The internet, like electricity, "Easy Mac", and the wheel, has been a huge game changer in every industry. Services like Facebook, Twitter, GMail,YouTube, blogs, and Aol Instant messenger have reshaped the way people share news, sports scores, gossip, and pointless videos. You might be thinking: "What does all that have to do with kitchen design?" You may think that all the "Tweets", "Pokes", "Blogs", RSS feeds, emails, emoticons, and friend requests and just fun and games.... You'd be wrong though, it represents one of the most fundamental shifts in information sharing since the Pony Express .
Some of us may think of the internet as a series of tubes . While Ted Steven's analogy may sound a little crazy, he was actually more right then he sounds in that explanation, err, rant.
Desktop applications and the internet are starting to merge. You may have heard the term "Cloud" computing in the news before. What this means is that computer applications, rather then being installed and run on a local computer are now installed on a computer across the internet. To use these services, you login to them with any internet connected computer, and work with that application and your files "in the cloud". What this means is that you can work with your applications and files anywhere there is internet. This is convenient because these days there is internet access just about everywhere . The most successful fully "cloud" based services are at this point, simple software packages. Things like Google Docs & Spreadsheets take aim at replacing their desktop counterparts, Word and Excel.
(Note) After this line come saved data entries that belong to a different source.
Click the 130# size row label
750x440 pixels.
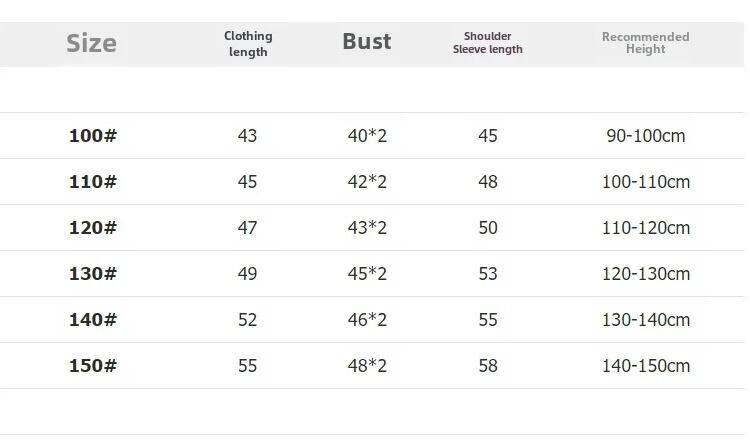(x=93, y=274)
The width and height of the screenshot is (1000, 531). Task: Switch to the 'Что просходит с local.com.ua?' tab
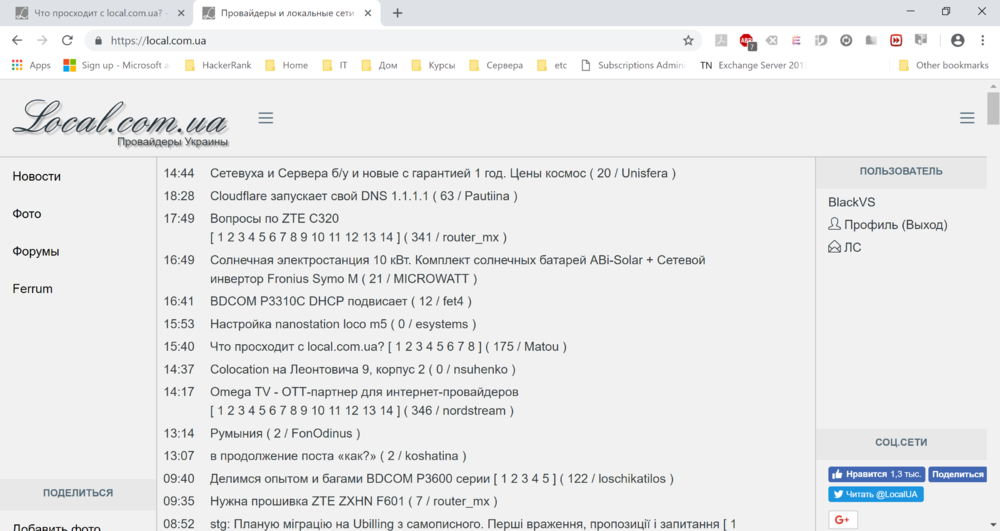point(96,13)
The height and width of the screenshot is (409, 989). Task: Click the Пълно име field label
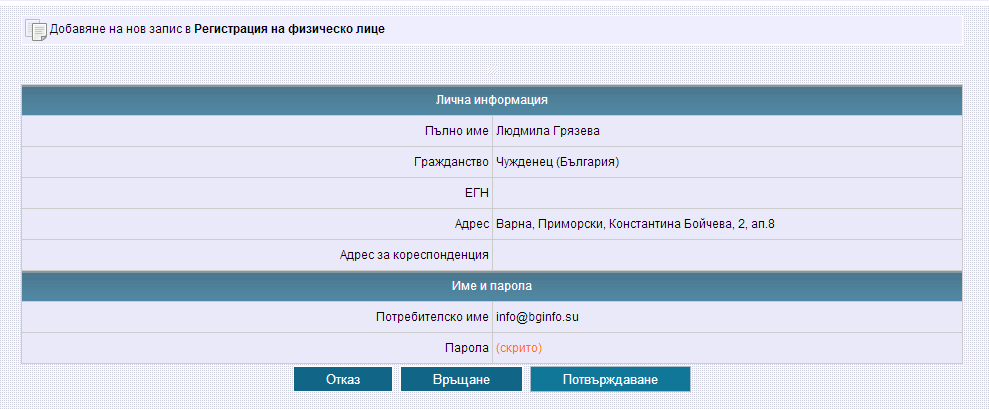457,131
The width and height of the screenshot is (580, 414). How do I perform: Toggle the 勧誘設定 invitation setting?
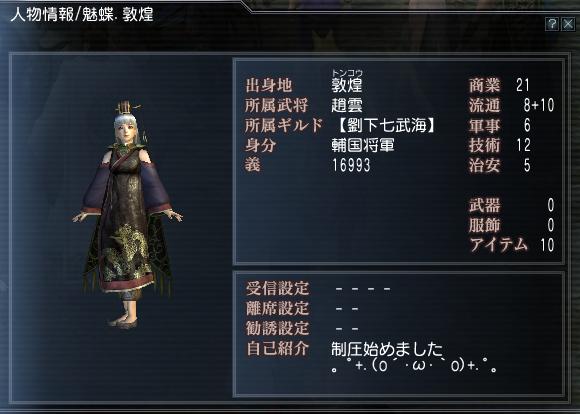point(347,329)
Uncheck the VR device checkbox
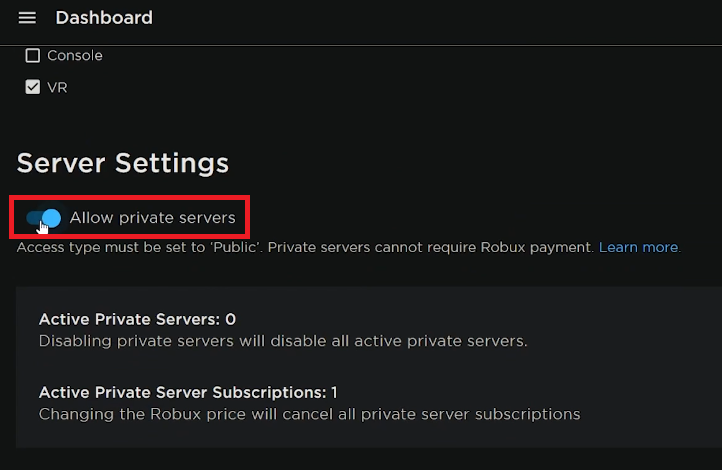The image size is (722, 470). (33, 88)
So what are the advantages of these services? Well for starters, when you use these services, software updates come automatically without any need for the end user to install anything. This means that you and anyone else that use this these services are all working on the exact same software version. This eliminates the incompatibilities that often crop between different versions of software. Also, sharing and collaboration of documents is a breeze. With online Docs and Spreadsheets, many people can literally view and edit the same document in real time. Gone are the days placing written documents in tubes, sending them by horseback, or emailing Word files back and forth, only to have someone to read them all and combine all the changes.
So how does this relate to kitchen design software? Most software available to the kitchen designer is very proprietary. Cabinet Vision, AutoCAD, 2020 Design, and Planit, to name a few, do not share with each other. A few of these software packages are catalog driven. What this means is that each manufacturer creates a catalog of their products, which are downloaded by the designer into their design software, which they then use to specify products. These files are viewable and editable on the computer that they were created on, but if sent to someone else, they need the same version of that software, and also the same version of that catalog to be viewed.
You're probably thinking, "Hey, that doesn't sound revolutionary, game changing, or fun!" You're right, its not. As I eluded to earlier, we are just at the beginning of this fundamental shift in computing. Don't despair though, there is one piece of software out there that has merged the cloud with desktop applications rather nicely.
This software is Google Sketchup . Sketchup is a 3D Design software package acquired by Google a few years ago. It runs on your local computer. However, its got a nice feature that comes with it called the "3D Warehouse " This is an online place that models created in Sketchup can be stored online and viewed and shared with anyone.
So what does this mean for a kitchen designer? Instead of creating a design in a proprietary software package for thousands of dollars, that you cannot share with anyone else, and requires a service contract with USB key, you can now create it with free software that anyone can have access too. That's right, Sketchup, in its basic form, is free. Although most kitchen designers will need the pro version to create plans, layout drawings, and have import/export abilities to use your other files with it.
Now, say you had a client, or a manufacturer that was across the country, you could create a design in Sketchup, upload it to the 3D Warehouse. Even if that person that you sent it to has never used Sketchup, they could download it for free, and easily view your model and discuss it with you. Need to make a change to the model? Easy, make the changes, upload them again, and the model is instantly updated online. This is a much better work flow then tossing emails back and forth. The added bonus is that Sketchup will give your client a unique, and immersive experience with their design.
So what about those catalogs? Well, the current business model we have for catalogs is very poor in my opinion. The catalogs are constantly changing, and being updated. As a kitchen designer, I don't have the time to watch every website to see when they all get updated. With Sketchup, you don't have to do that. Since the catalogs of models are stored online, as soon as that manufacturer updates them, there are instantly there. So in Sketchup, every time I open a catalog, I know its the most up to date version.
Using the 3D warehouse
Storing Models in the 3D warehouse
Now, as brilliant as Sketchup is to use as a design tool, you aren't going to be able to use it as your only design, marketing, and pricing tool just yet. There are a lot of catalogs on the 3D warehouse, but certainly not all of them just yet. Pricing is just starting to be implemented. Sketchup makes a brilliant addition to your arsenal of tools, and I can guarantee you it will become your favorite very quickly. Don't be left behind with old , overpriced , and outdated software. As the series of tubes gets even more connected to the cloud, it's software like this that are plumbing the way to the future. Computer's are being developed at an exponentially faster rate every day, so get in now and learn all you can. The future will here quicker then you think.